両腕を広げて無邪気に笑ったあと、ロルフはがっくりと肩を落とした。

「でも、おかげで俺は兄貴に頭があがんないってわけだよ。兄貴なんかすぐだませると思うのにさあ。やべー奴をまっとうな人間育てるって大変だよなあ。神様でも難しいんじゃない? 俺、できないよなって思っちゃって」

「できないじゃない、やれ。お前はそれだけ頭が回るんだ、世の中の役に立て。私たちに恩を感じているなら、ちゃんと次に返せ」

「ほーらこんな面倒でわけわかんないこと言う。次ってなんだよ、子ども? 俺、結婚する気ないんだけどー。ま、何が起こるかわかんないのが人生で、面白いけどね」

だから、とロルフが改めて周囲を見回す。

「その兄貴が燃やしてくれっていうんだ。燃やしてやるよ。でも、本当にいいの。そこまでして何か守るものがあるわけ?」

「賢いというなら、わかるだろう。このまま放置すればどうなるか」

ゲオルグにロルフはあっさり言い返した。

「クレイトスに併合されるのってそんなに悪いことばっかりじゃないだろ」

「ならば戦争などせずことを進めればいい! だがこれは違う! いらぬ戦いをし、いらぬ犠牲を出すのだ、ただの建前のために!」

「皇帝がこんな方法をとったのは、ラーヴェ皇族にあまりに力がないってのはあるけど、あんたのためだよな」

ぐっとゲオルグは詰まる。ロルフは聡明そうな目を伏せて、つぶやいた。

「……そうか。あんた、それが嫌だったんだ。だから止めたいんだな」

いいよ、とあっさりロルフは頷いた。

「さっさと取りかかろう。一ヶ月くらいしか時間ないだろ」

「――い、いいのか」

「気持ちはわかるから」

兄貴が間違ってると思ったら止めたいよね、とロルフは普通の少年のように笑った。

「ただ、王都アンサスを陥落させるだけだ。それ以上はしない。あと、兄貴。条件がある」

「なんだ」

「きっと俺はこのあと英雄扱いされるだろう。それはしょうがない。でも、アンサスだけで終わらせれば十年か二十年、平和でいられるはずだ。だから俺は隠れるよ。レールザッツの立て直しは手伝わない」

「……レールザッツを出るということか」

静かな眼差しで、ロルフが頷く。

「ま、せっかくだし色んなとこ見て回るよ。でも生活費はよろしく! これって一生モンの恩だよな? 一生遊んで暮らしていいよな!?」

ちゃっかりしている。ゲオルグは呆れつつもまあそうかもしれないと思ってしまうが、兄のほうは違うらしい。イゴールは笑顔だった。

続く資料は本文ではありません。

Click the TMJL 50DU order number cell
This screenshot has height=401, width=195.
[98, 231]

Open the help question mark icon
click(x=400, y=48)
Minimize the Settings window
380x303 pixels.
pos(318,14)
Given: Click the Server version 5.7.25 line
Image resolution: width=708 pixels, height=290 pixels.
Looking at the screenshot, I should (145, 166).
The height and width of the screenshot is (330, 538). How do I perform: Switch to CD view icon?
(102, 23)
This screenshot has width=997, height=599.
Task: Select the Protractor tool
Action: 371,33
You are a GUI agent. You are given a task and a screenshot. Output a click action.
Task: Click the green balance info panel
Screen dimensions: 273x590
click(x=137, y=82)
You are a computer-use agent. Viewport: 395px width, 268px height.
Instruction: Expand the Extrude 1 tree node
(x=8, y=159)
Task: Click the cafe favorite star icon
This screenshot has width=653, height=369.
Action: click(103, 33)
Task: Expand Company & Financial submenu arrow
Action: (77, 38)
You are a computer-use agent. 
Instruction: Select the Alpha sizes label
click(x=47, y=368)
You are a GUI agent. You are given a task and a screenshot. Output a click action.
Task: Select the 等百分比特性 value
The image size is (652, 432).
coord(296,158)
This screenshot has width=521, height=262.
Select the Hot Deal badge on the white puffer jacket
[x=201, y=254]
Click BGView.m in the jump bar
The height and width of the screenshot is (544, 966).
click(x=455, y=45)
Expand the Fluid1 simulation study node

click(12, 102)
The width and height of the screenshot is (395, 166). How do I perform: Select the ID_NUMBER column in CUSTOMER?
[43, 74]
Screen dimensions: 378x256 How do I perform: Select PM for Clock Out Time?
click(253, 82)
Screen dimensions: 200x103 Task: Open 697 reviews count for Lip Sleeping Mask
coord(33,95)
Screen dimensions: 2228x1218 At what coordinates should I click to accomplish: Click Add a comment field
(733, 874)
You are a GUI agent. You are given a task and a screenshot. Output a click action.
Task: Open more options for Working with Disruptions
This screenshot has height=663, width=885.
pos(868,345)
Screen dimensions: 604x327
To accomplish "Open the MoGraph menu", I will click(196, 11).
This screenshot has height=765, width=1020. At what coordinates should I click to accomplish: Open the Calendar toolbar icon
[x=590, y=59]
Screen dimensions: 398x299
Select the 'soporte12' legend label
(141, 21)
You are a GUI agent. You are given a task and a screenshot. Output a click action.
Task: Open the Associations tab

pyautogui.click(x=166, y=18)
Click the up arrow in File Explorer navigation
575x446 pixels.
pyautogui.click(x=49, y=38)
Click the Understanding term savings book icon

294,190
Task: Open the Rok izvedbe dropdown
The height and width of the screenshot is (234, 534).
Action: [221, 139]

「そうか……ならばまず一生分の働きをしてもらわないとな」

「え」

「まず最前線で指揮をとるには竜に乗れねばならんだろう。訓練だ」

「なんで最前線!? 死ぬって!」

「三男坊だ、かまわんだろう 英霊にならないよう祈ってやる」

「はああああ!? これだから嫌だ貴族って!」

ぎゃあぎゃあ叫ぶロルフの姿はまるっきり普通の少年だ。本当に大丈夫だろうか、と思う。

だが本当に少年はやり遂げた。

軍艦の大きな砲台を取っ払い、甲板を真っ平らに作り替え、竜の発着を可能にする。神の神使たる竜を兵器扱いし、船で運ぶという冒涜に近い策。だが、ただの積み荷が乗った商船のように偽装され最低限の砲台しかない船は、クレイトスの検問をすり抜けた。

「空から燃やせばあとは城の制圧なんて簡単だろ、そっちはまかせたから」

海上から双眼鏡で目視したクレイトスの王都アンサスを眇め見て、少年が笑う。

「あんなところに王都があるのが悪いんだよ」

そしてクレイトス王都アンサスの空に、竜が舞い降りる。

クレイトスも三公も兄も誰も想像しなかった、英雄の誕生だった。